Los que renunciaron a la Sede de Pedro

BREVE CRÓNICA DE LAS RENUNCIAS PAPALES EN LA HISTORIA

RODOLFO VARGAS RUBIO

La recentísima renuncia del papa todavía felizmente reinante, que será efectiva a partir de las 20 horas GMT del próximo 28 de febrero –produciéndose entonces el estado de sede vacante que terminará con la elección de su sucesor– pone de actualidad un tema quizás no tan conocido de la Historia de la Iglesia: el de los Papas que resignaron la dignidad y oficio de sucesores de Pedro. Son muy pocos, así que vale la pena detenerse un poco en casa caso.

_ _ _ _ _

*INSTRUCCIÓN DE TRABAJO A:*
Responda, según la crónica sobre las renuncias papales, cada pregunta en una línea:
(i) ¿Quién firma la crónica?
(ii) ¿A partir de qué hora y fecha será efectiva la renuncia del papa?
(iii) ¿Qué estado se producirá entonces y con qué terminará?
*INSTRUCCIÓN DE TRABAJO B:* Prosiga la crónica sobre las renuncias papales desde su última oración, sin repetir lo ya escrito.

*INFORMACIÓN PROPORCIONADA:*
_ _ _ _ _

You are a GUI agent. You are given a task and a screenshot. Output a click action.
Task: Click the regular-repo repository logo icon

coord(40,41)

_ _ _ _ _

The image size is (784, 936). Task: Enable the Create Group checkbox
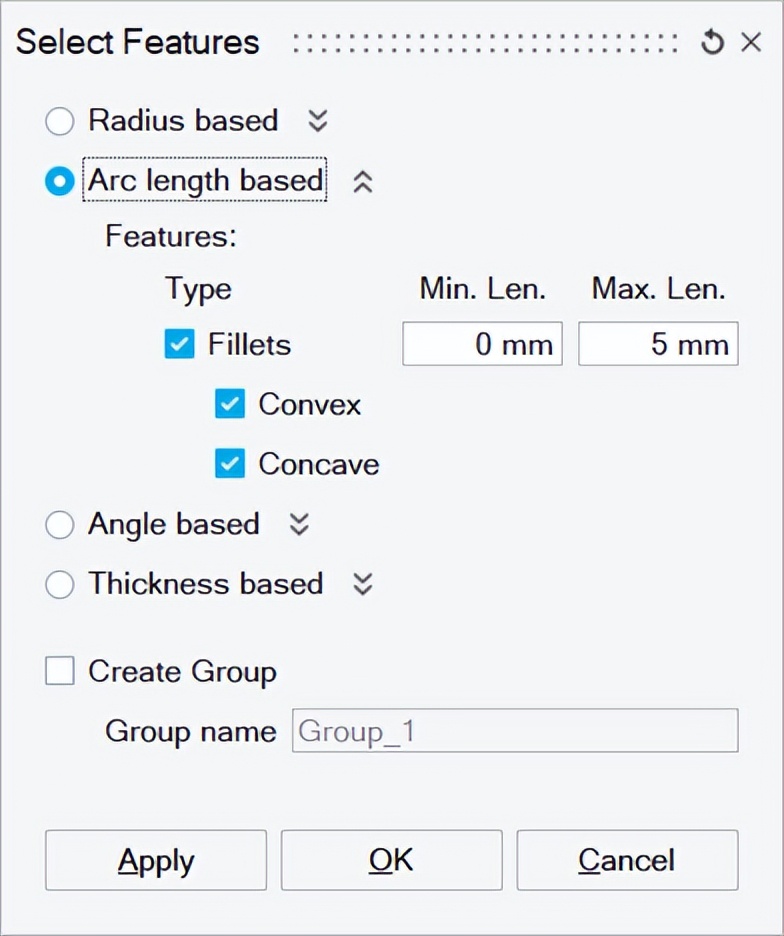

_ _ _ _ _

*RESPUESTA ESCRITA A:*
(i) Rodolfo Vargas Rubio.
(ii) A partir de las 20 horas GMT del 28 de febrero.
(iii) El estado de sede vacante, que terminará con la elección de su sucesor.

*RESPUESTA ESCRITA B:*
El primero es el del tercer sucesor de san Pedro, el papa san Clemente I. Elegido el año 88 como sucesor de san Anacleto, son pocos los datos documentados de su pontificado. Según una piadosa tradición, pertenecía a la gens Flavia y en su juventud había conocido al Príncipe de los Apóstoles. De él quedó una Epístola a los Corintios generalmente aceptada como auténtica y por medio de la cual quiso intervenir para acabar con el cisma que aquejaba a esa iglesia, clara manifestación de la autoridad de la sede de Roma sobre las demás. Otros escritos atribuidos a san Clemente son apócrifos. Se le atribuye la fijación de la fórmula del símbolo Apostólico como profesión de fe en el rito del bautismo. Tuvo que enfrentarse a la persecución ordenada por su presunto pariente Domiciano entre los años 94 y 96. Asesinado el Emperador, su sucesor Nerva desterró a Clemente al Ponto en el Asia Menor. Allí, para que la iglesia de Roma no quedara sin pastor renunció al pontificado el año 97, señalando al griego Evaristo como su deseable sucesor. Esta renuncia no está, sin embargo documentada. San Clemente I habría muerto mártir poco después al ser arrojado al Mar Negro atado su cuello a un ancla. Su fiesta se celebra el 23 de noviembre y es titular de una basílica paleocristiana en Roma, construida en el siglo VI sobre el emplazamiento de una casa del siglo I, donde se desarrollaba el culto cristiano clandestino en tiempo de persecución y que una tradición quiere que perteneciera al proprio Clemente.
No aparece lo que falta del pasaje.